PRIMA l'ha sfidato apertamente alla rissa, senza trovare soddisfazione. Poi lo ha colpito a freddo: ha estratto un coltello e l'ha inseguito in mezzo al vagone finché non è riuscito a sferrargli un fendente. Che, per puro caso, ha avuto conseguenze relativamente lievi. Vittima dell'aggressione è uno studente ventenne. F.T. , di Ancona, iscritto al primo anno di antropologia a Bologna, dove è anche componente del coordinamento provinciale dei Giovani Comunisti e consigliere della Facoltà di Lettere per la lista 'Stella Rossa'. A prenderlo di mira, secondo la denuncia dello studente e diversi testimoni, è stato un giovane dalla testa rasata, con simboli nazisti tatuati sulla pelle e stampati sulla maglietta. In una parola un naziskin.
L'EPISODIO, su cui sta indagando la Digos dopo i primi accertamenti compiuti dalla Polfer, è avvenuto ieri mattina fra le 7 e le 8 su un convoglio regionale all'altezza di Imola. L'aggressore è sceso dal treno subito dopo aver ferito il ventenne ma la polizia avrebbe elementi molto concreti su cui lavorare; dell'accoltellamento è stato informato il pm di turno Flavio Lazzarini. F.T. , tornato in questi giorni sotto le Due Torri per il congresso provinciale di Rifondazione, sabato sera è andato a Rimini con un piccolo gruppo di amici per assistere al concerto di Vinicio Capossela in occasione della notte rosa. La comitiva ha ripreso il treno per Bologna attorno alle 6.30 del mattino e qualcuno del gruppo ha notato lo skin già alla stazione. «Quando questo si è avvicinato stavo parlando con un amico — racconta Franco — e gli altri non erano insieme a noi. Ci ha detto mostrando il manico del coltello: 'Di sicuro noi la pensiamo diversamente, vi va di fare a botte?'. Noi abbiamo risposto che non c'interessava e sembrava finita lì. Lui però era alterato e continuava ad andare avanti e indietro nello scompartimento». L'accoltellatore si sarebbe avvicinato la prima volta dopo aver sentito lo studente che parlava di politica, e in particolare del congresso di Rifondazione, con il suo amico. «Dopo un po' è arrivato di nuovo — ricorda il ferito —. Io, che ero in piedi, mi sono fatto da parte per farlo passare. Lui mi ha superato e mi ha dato subito una manata sulla testa da dietro; mi sono girato e aveva in mano un coltello con la lama lunga 4-5 dita. Sono indietreggiato di qualche passo e lui mi ha colpito alla scapola sinistra; poi è scappato ed è sceso dal treno che in quel momento era fermo a Imola. Poi abbiamo avvisato il capotreno ma nel frattempo il convoglio era già ripartito e la polizia è intervenuta quando siamo arrivati a Bologna».

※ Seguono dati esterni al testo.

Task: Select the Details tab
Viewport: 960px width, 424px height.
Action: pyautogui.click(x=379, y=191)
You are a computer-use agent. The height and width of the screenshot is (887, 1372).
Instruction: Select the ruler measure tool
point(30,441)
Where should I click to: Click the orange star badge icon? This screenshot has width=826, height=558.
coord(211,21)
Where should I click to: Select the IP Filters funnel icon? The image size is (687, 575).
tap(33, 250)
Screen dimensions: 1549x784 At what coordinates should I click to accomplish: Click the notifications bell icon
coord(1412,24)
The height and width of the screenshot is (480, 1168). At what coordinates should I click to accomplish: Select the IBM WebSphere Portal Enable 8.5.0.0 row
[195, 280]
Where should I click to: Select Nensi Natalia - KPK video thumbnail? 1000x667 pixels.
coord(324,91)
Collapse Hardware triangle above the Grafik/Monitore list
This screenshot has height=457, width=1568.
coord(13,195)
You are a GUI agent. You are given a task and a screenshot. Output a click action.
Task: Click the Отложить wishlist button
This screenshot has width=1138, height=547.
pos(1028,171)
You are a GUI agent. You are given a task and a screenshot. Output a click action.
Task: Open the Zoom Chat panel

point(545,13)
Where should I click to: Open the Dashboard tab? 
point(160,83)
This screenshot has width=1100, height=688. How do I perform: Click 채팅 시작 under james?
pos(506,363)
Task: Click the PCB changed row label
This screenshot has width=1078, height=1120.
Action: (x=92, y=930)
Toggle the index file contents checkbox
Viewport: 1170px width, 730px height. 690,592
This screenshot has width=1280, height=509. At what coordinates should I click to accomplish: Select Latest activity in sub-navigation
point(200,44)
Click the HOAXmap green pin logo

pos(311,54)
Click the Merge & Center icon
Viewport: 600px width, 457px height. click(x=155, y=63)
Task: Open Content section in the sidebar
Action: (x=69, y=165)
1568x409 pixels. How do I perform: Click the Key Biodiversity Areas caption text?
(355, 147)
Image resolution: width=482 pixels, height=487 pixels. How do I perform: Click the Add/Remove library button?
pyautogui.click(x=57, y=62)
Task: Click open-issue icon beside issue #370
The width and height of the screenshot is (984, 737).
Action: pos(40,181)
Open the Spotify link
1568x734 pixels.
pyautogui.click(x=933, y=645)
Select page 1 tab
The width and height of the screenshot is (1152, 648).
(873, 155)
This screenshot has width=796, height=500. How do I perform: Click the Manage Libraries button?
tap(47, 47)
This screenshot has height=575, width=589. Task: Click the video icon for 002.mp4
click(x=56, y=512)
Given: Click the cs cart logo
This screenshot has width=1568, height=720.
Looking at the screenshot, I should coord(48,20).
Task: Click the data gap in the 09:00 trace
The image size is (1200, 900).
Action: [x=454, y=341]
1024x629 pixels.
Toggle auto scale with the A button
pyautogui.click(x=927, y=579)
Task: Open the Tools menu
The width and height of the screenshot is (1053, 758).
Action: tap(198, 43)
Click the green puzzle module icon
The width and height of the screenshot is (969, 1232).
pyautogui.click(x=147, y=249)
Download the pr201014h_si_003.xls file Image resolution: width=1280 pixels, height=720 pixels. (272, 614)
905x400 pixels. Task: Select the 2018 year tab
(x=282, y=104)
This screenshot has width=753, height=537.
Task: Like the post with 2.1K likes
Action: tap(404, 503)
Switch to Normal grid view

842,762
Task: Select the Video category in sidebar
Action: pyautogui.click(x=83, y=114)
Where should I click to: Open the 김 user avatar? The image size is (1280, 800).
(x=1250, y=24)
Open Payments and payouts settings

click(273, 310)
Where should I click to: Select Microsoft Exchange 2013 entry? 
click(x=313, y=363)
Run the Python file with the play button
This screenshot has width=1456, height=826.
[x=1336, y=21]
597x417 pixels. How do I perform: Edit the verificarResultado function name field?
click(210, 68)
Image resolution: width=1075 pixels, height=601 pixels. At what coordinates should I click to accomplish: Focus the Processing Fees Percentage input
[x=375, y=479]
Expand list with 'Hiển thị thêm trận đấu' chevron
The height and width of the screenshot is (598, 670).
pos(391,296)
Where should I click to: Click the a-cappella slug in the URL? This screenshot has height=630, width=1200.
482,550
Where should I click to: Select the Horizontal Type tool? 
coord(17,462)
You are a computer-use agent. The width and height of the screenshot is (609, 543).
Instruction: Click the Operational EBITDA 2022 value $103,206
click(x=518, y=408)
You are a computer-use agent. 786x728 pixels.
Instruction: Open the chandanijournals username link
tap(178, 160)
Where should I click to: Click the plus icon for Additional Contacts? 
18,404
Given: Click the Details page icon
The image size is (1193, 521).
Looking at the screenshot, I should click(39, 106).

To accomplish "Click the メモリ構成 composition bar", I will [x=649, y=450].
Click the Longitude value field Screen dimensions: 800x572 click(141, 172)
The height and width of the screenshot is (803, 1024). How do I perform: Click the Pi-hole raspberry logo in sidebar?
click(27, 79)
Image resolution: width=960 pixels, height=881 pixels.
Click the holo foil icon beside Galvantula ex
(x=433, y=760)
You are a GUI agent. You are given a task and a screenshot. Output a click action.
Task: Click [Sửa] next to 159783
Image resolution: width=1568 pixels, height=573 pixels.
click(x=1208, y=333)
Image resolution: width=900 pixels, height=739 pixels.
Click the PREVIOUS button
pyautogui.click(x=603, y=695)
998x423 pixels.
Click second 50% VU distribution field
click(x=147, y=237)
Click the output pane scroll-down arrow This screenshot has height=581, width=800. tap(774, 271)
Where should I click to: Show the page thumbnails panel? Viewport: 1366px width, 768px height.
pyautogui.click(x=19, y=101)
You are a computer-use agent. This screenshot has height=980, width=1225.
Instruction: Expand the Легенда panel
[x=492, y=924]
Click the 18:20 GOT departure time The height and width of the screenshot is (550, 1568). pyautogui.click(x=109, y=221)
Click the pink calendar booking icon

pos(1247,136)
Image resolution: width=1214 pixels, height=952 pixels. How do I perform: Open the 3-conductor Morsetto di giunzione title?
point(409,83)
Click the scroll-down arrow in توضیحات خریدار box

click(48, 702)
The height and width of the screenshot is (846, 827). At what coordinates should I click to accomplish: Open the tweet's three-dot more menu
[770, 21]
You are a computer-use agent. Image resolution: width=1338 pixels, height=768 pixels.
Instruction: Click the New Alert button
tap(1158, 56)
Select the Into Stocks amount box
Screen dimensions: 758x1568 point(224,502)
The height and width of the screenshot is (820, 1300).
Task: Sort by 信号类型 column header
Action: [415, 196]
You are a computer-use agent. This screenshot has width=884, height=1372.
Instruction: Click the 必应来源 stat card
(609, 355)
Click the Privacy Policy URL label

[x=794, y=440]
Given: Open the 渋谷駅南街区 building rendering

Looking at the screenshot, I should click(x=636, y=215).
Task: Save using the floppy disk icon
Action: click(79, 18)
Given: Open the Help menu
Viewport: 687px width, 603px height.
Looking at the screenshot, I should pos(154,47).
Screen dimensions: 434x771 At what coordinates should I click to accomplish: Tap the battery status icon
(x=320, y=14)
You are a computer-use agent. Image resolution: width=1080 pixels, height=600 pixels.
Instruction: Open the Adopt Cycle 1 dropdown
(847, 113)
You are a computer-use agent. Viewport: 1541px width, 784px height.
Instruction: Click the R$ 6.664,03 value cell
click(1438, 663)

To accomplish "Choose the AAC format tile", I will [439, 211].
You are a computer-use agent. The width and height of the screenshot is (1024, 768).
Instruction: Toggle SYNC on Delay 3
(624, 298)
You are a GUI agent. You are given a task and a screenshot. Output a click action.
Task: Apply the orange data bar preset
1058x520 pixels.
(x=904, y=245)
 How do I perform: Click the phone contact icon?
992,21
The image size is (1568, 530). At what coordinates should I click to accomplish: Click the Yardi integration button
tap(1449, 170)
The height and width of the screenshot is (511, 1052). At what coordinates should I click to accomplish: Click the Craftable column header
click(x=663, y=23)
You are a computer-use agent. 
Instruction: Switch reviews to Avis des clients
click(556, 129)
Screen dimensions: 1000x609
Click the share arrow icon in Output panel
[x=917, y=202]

«SU UN BRACCIO aveva un tatuaggio delle SS e una celtica o una croce uncinata sulla maglietta — spiega F.T. —. Per come si è comportato non c'è il minimo dubbio sulla matrice politica dell'aggressione». «Era tarchiato e con la testa rasata — ricorda una testimone —. Quando si é messo a inseguire il ragazzo nello scompartimento c'è stato il fuggi fuggi e quando se n'è andato nessuno ha avuto la prontezza di seguirlo». La ferita, risultata superficiale, è stata suturata al pronto soccorso; la prògnosi è di sette giorni. Ieri il congresso del Prc ha approvato all'unanimità un ordine del giorno sull'accaduto: «Almeno su questo ci siamo ritrovati uniti — dice Agostino Giordano, coordinatore provinciale dei Giovani Comunisti —. Il documento afferma che questo è un segnale gravissimo, che si inserisce in un contesto già allarmante di episodi di violenza e in un clima che fa sentire legittimati questi soggetti. Franco è stato aggredito perché stava parlando di politica, solo perché stava esprimendo le proprie opinioni. Noi ci appelliamo a tutte le forze democratiche e antifasciste affinché non si chini la testa».